Disability in Smart Cities: Assessing assistive technologies and urban accessibility

While assistive technologies have proliferated, researchers and developers have yet to develop sufficient standards for assessing these technologies and their socio-urban implications. This article reviews uni-disciplinary attempts made thus far and provides four interdisciplinary principles for moving forward. The principles are: (1) The Principle of Disabled-Centred Technological Development (2) The Principle of Disabled Diversity (3) The Principle of Expanding Disabled Independence and (4) The Principle of Mixed-methods Discourse.

Note: This piece was adapted from a dissertation for the Architectural and Interdisciplinary Studies program at University College London’s Bartlett School of Architecture.

GPS and other technologies have dramatically transformed contemporary urban experiences. With such technologies in the palm of our hand, trial-and-error travels are rare, and ‘trust-your-instincts’ wanders are even rarer.
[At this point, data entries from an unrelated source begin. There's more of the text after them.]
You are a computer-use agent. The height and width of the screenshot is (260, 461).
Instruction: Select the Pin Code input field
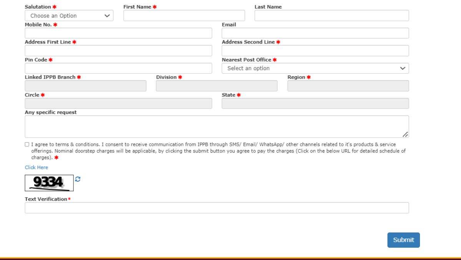(118, 68)
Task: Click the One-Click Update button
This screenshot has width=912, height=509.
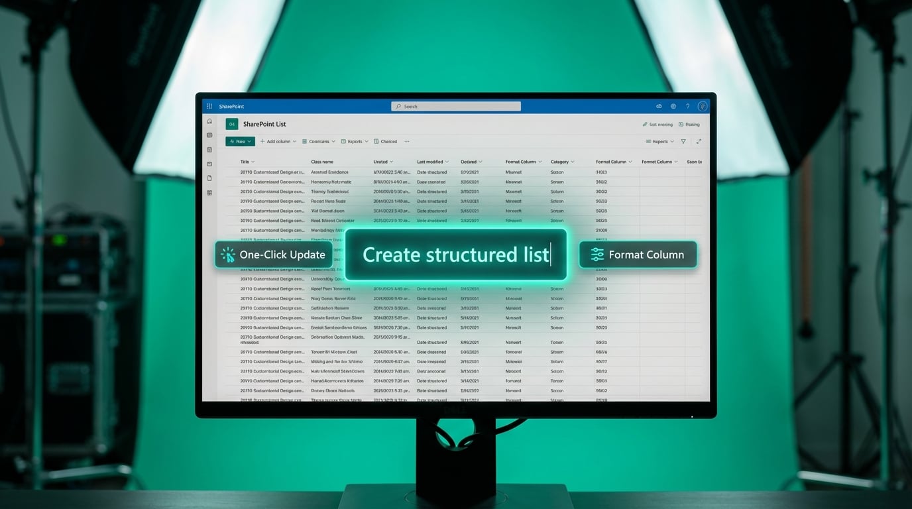Action: [274, 255]
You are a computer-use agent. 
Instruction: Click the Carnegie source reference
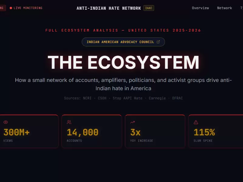(x=157, y=98)
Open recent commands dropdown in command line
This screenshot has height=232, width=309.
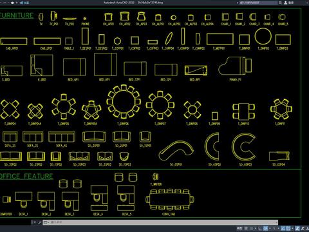[46, 222]
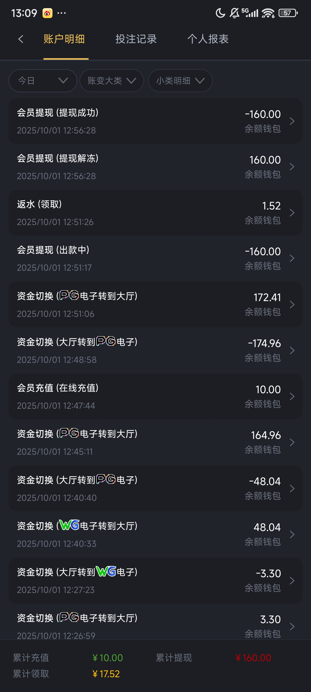Image resolution: width=311 pixels, height=692 pixels.
Task: View 会员提现 (出款中) record details
Action: pyautogui.click(x=155, y=258)
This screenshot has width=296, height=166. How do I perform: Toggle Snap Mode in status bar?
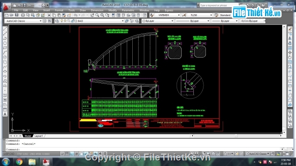click(x=62, y=154)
At unknown destinations, we turn to a suite of travel apps and accept the quickest or shortest possible routes readily available to us. Yet, there still are occasions where we struggle to find convenient routes and draw upon others’ help.

For disabled people, the stakes are much higher. They heavily rely on the availability of human and technological assistance to decide on the feasibility of their travel. While various technologies demonstrate the potential to offer urban accessibility to the disabled, such potential has yet to be fully realised.

Despite growth in assistive technologies, parallel development in standards to assess their effectiveness and socio-urban implications has not taken place. This is likely due to a lack of academic and commercial attention to assistive technologies. In an attempt to fill this gap, I propose four principles for evaluating assistive technologies.

Before presenting these principles, I first demonstrate the hitherto limited and fragmented attempts at studying (assistive) technologies in three different academic fields: architecture, computer science and engineering, and social sciences.

 Architecture

 In Architecture, disability studies and technology have often been dealt with separately, mostly under the theme of accessible/universal design (see Bloomer and Moore, 1997; Boys, 2014; Goldsmith, 2000; Hall and Imrie, 2001) and digital architecture/urbanism (see Carpo, 2017; Lynn, 1998, Mitchell, 1996). Recently, architects and architectural historians have turned to the sociological concept of care (see Mol et al., 2010; Schillmeier and Domènech, 2010; Till, 2012), as a potential area where human frailty and its supporting technologies can be simultaneously studied within architecture. Yet, the research is in its embryonic stages and much focus is on designing “care-full” architecture, often belittling the experiences of users as those of the technologically unknowledgeable (Boys, 2017). In assessing assistive technologies, this institutional perspective is problematic. Disabled users often require specific needs of which so-called superior design experts and theorists are unaware.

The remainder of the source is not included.